◆ What is required: Look for "Click the person icon for Uprawnienia" in the listing below, then copy exactly the line it appears in and all lines after it to the end, and nothing more.

-*-*-

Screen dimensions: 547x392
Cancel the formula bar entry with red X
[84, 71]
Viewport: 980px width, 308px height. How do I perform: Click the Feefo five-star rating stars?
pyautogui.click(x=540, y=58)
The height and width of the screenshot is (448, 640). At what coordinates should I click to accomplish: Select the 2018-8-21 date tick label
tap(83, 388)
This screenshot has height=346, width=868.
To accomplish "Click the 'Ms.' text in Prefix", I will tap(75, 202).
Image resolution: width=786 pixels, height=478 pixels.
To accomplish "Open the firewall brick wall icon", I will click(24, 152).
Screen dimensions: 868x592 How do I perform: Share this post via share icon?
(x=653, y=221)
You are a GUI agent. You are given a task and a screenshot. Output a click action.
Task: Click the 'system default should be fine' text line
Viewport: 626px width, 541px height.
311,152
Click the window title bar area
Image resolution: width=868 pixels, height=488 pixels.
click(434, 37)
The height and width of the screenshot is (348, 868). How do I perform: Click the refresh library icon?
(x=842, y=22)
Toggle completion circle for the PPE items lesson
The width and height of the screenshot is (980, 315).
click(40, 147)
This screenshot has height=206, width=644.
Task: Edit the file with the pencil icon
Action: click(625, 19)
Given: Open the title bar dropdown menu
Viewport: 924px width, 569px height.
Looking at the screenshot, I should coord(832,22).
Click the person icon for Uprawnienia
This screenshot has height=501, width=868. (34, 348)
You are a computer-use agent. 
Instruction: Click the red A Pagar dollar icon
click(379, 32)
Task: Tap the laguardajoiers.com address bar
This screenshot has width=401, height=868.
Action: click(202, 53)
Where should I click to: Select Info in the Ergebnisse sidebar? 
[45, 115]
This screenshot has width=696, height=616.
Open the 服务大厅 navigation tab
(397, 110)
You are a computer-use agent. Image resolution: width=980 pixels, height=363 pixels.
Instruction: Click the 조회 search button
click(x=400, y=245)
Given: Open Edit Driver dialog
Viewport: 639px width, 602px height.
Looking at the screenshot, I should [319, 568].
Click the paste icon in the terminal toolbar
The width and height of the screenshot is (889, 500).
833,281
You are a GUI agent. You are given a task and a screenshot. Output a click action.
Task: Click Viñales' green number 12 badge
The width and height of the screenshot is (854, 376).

-*-*-

◆ Answer space:
Click the person icon for Uprawnienia
This screenshot has height=501, width=868. (34, 348)
You are a computer-use agent. 
Instruction: Click the red A Pagar dollar icon
click(379, 32)
Task: Tap the laguardajoiers.com address bar
This screenshot has width=401, height=868.
Action: click(202, 53)
Where should I click to: Select Info in the Ergebnisse sidebar? 
[45, 115]
This screenshot has width=696, height=616.
Open the 服务大厅 navigation tab
(397, 110)
You are a computer-use agent. Image resolution: width=980 pixels, height=363 pixels.
Instruction: Click the 조회 search button
click(x=400, y=245)
Given: Open Edit Driver dialog
Viewport: 639px width, 602px height.
Looking at the screenshot, I should [319, 568].
Click the paste icon in the terminal toolbar
The width and height of the screenshot is (889, 500).
833,281
You are a GUI agent. You are given a task and a screenshot. Output a click action.
Task: Click Viñales' green number 12 badge
The width and height of the screenshot is (854, 376).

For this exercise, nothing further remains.